透過の深淵

〈三宮で、思いがけず硝子のまた新たな魅力に遭遇しました。〉

 

ご愛読、ありがとうございます。木の家づくり・暮らしのプロデューサー、山口です。今日は小さな美術館でのひとときがあったので、そのお話を。

 

午前中、三宮にて所用がありました。それがあっさりと予想外に早く終わったので、久しぶりにちょっと目の保養をと思って、あまり知られていない(気がする)三宮の「美の名所」に立ち寄ってきたんです。

 

そこは京町筋にある「KOBEとんぼ玉ミュージアム」。小さなスペースでの展示ですが、これがなかなか奥深い。今日は予備知識無しに寄ったところ、冒頭の写真の「ペーパーウェイト展」が開催中でした。

 

皆さんは「とんぼ玉」をご存知ですか。ランプワークと呼ばれる「炎で炙って成形する」ガラス工芸で、穴の開いた玉(ビーズ)のことです。模様のあるガラス玉を蜻蛉の複眼に見立ててこう呼ばれるそう。

 

とんぼ玉は現代にも多くつくられていますが、その歴史はとんでもなく古く、それはまさしく硝子の歴史に等しい。こちらのミュージアムには、そうした古代ガラスのとんぼ玉が常設展示されているんですよ。

 

私も3年前、滋賀はMIHO MUSEUMでの展示から、古代ガラスの魅力に取りつかれてしまいました。そしてその一端が常設で観られるというこちらのミュージアムのことを知り、時々目の保養に訪れています。

 

3年前の古代ガラス展で、松島巌というガラス作家のことも知りました。

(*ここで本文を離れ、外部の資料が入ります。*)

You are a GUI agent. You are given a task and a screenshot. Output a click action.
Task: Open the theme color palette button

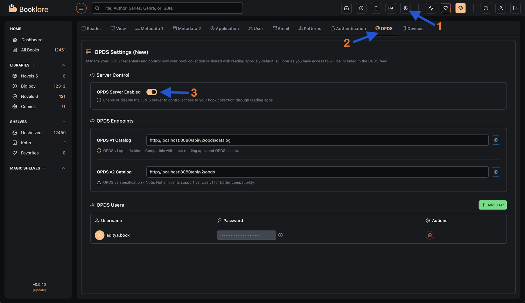[460, 8]
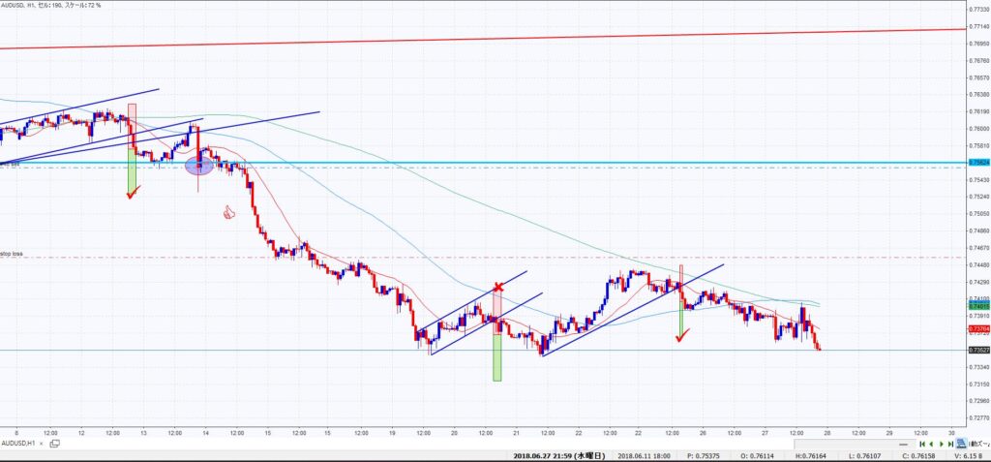Open the new chart window icon
The width and height of the screenshot is (991, 462).
click(54, 444)
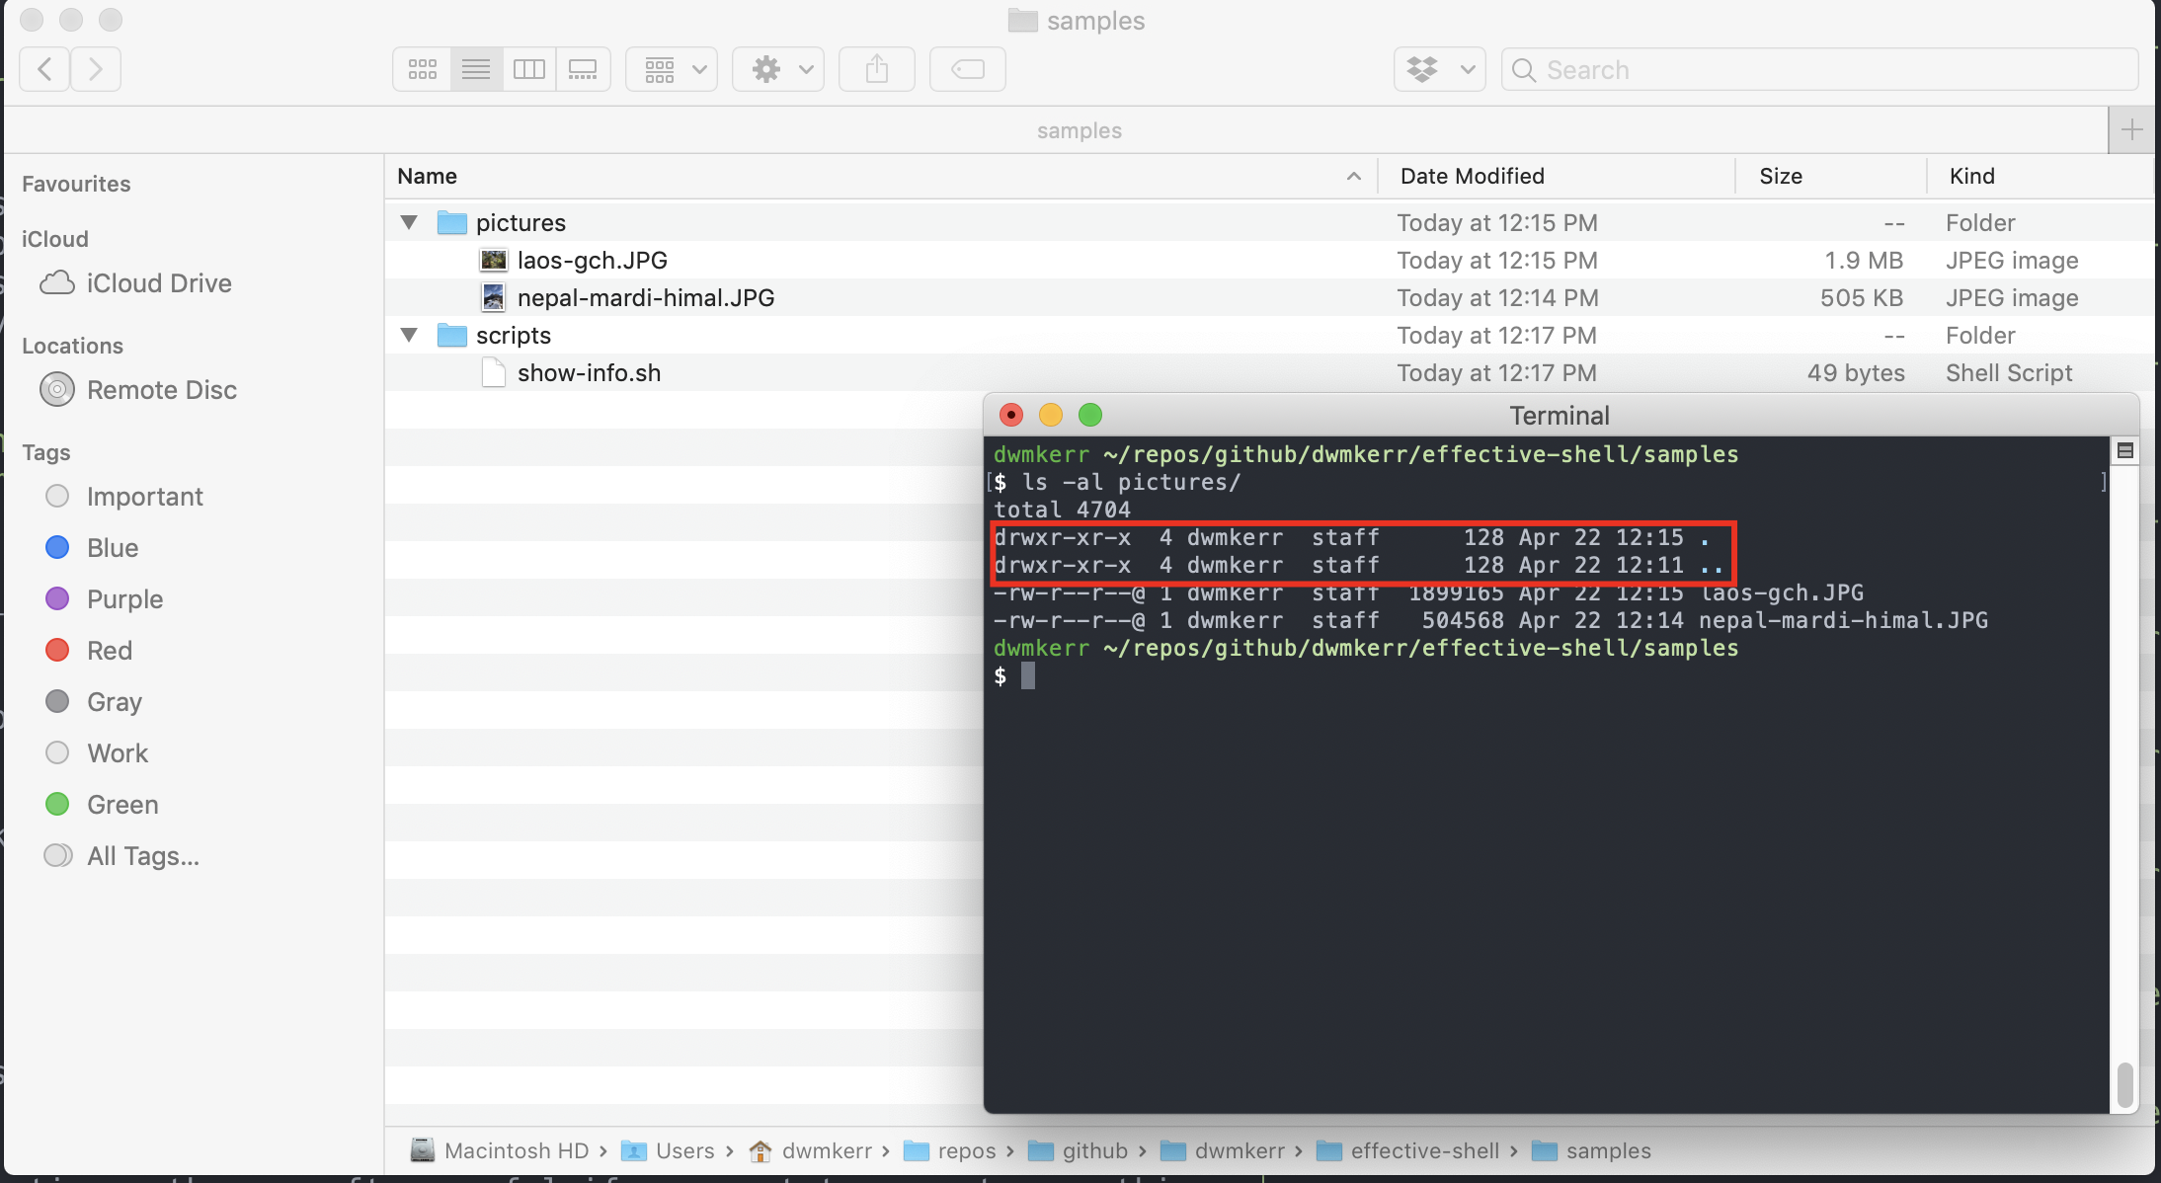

古代ガラスに惹かれ、その技法を現代に甦らせようとする作家で、その作品も古代の味わいを今に活かすような、素晴らしいものです。

 

とんぼ玉ミュージアムには、「羽原コレクション」という古代ガラスの蒐集物、そして松島巌やあるいは矢野太昭といった、古代ガラスからインスピレーションを受けている作家の作品も展示されています。

 

今日もそんな感じで、紀元前という時代にアクセサリーなどとして使われていたとんぼ玉、その深い色合いや味わいを楽しみましたが、実は企画展である「ペーパーウェイト」たちの見応えにも驚かされた次第。

 

冒頭の写真からも伝わるかと思いますが、いわゆる文鎮ですからとんぼ玉よりもサイズが大きくて、その分単なる表面装飾でなく、硝子のもうひとつの魅力「透過」を存分に活かした技術が駆使されていました。

 

写真で言うと特に左の2つ。透明なガラスの中に埋め込まれたものが、水の中のように見えていますね。特に左上の作品は、単なる硝子の球体の中に、渦を巻きながら深く深く沈んでいく宇宙を視ているようです。

 

これはまさに、ガラス工芸にしか表現し得ない世界ではないでしょうか。その透過という表現がもたらす深みは素晴らしく、元々硝子の質感が好きな私に、またひとつ違うその魅力を教えてくれたようでした。

 

そういうものに思いがけず出会うことはとても楽しいし、眼福を得てなによりの気分転換になりますね。硝子の美しいペーパーウェイト展、まだ一ヶ月以上会期はあるようです。ご興味おありの方は、是非に。